Jerome Moisand wrote:


Explain?



To the AC each station session is an independent state machine.
The state machine moves from state to state as messages are
passed between the station and the AC. With a datagram based
protocol as LWAPP is currently specified, the loss of a packet
will effect only the station associated with the lost packet.
With a streaming protocol, and assuming a singe TCP session between
the AC and AP, all stations are effected (blocked) by a single
dropped packet. The effects of a dropped or late packet are more
widespread with TCP. A separate TCP session per station does not
scale well.

This problem has been studied in great detail for carrying telephony
signalling over IP networks. A protocol called SCTP was eventually
developed to solve this problem. SCTP would be appropriate for
this application as well. See sigtran for more information.

Thanks,

Jim


TCP works real well as the transport for COPS, which is one of the most
real-time & transactional control protocols which has been defined so
far, I believe. And is used in real-life deployment for policy control
with tens of policy decisions per second and the management of o(100k)
policy objects.

Not sure to see the fundamental difference (except that APs would
clearly have much less policy/control objects to deal with).
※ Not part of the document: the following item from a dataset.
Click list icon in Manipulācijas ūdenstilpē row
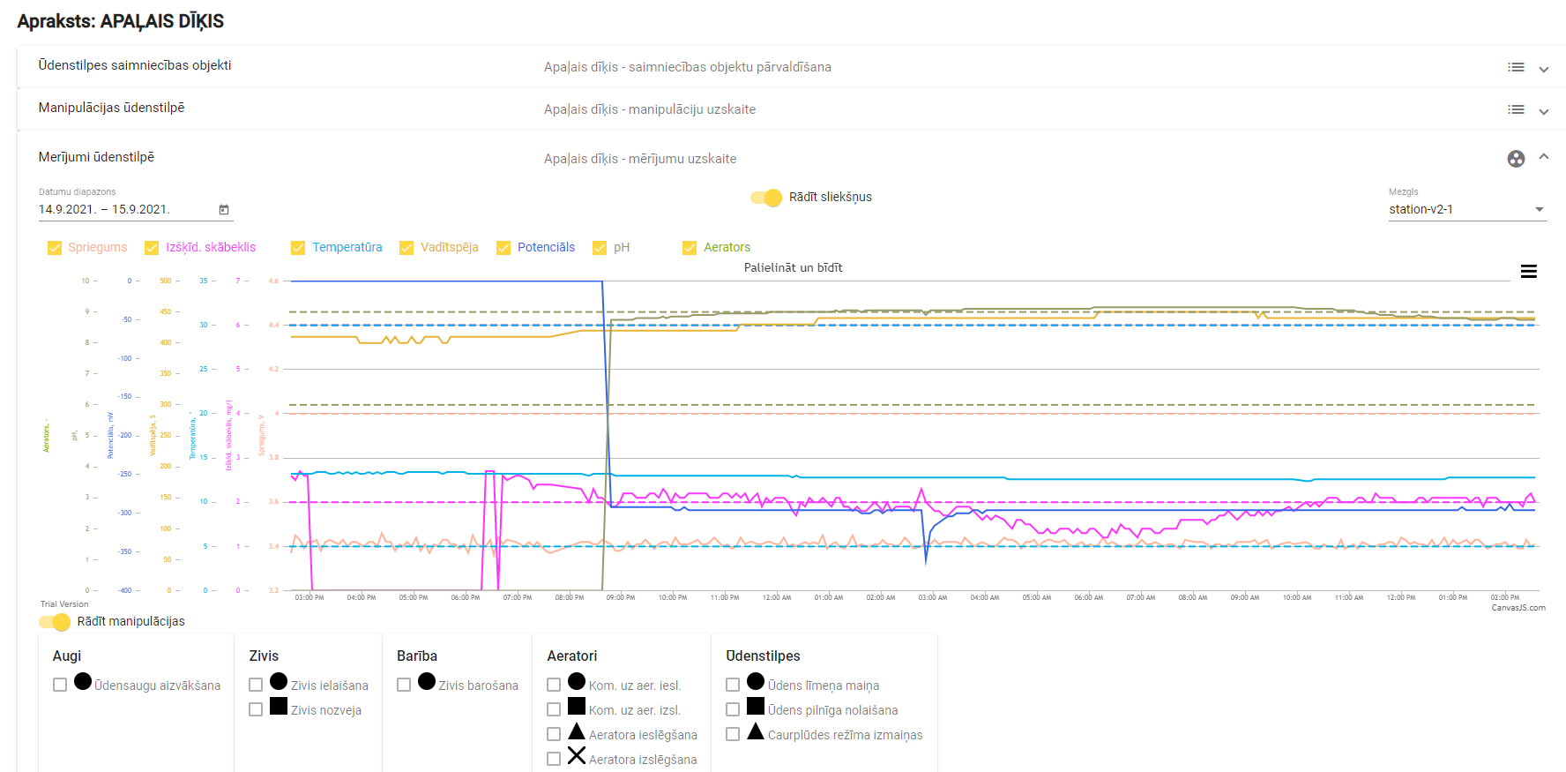 click(1516, 109)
-----Original Message-----
From: lwapp-admin [at] frascone.com [mailto:lwapp-admin [at] frascone.com]On
Behalf Of Jim Murphy
Sent: Tuesday, November 18, 2003 2:03 PM
To: Pat R. Calhoun
Cc: Rama Krishna Prasad; Yang, Lily L; James Kempf; Paulo Francisco; Jim
Murphy; Branislav Meandzija; LWAPP
Subject: Re: [Lwapp] Another Way to Think about CAPWAP




Pat R. Calhoun wrote:



There are mainly three different types of data that need to go between


AP and AC.
Discovery related messages, configuration/signaling information and actual
data packets. Data packet could be voice data and requires QoS. TCP is not
a good transport to transfer this information. For discovery,
multicasting is required and TCP is not suitable. For control and signaling data,
either TCP or UDP with application reliability can be adapted.


<PRC> For the most part you are correct, but it also depends on the aggressiveness
required for control messages. For instance, if TCP's backoff algorithm could harm
the 802.11 service, then it may not be the right transport.




TCP is not what you want due to head of line blocking.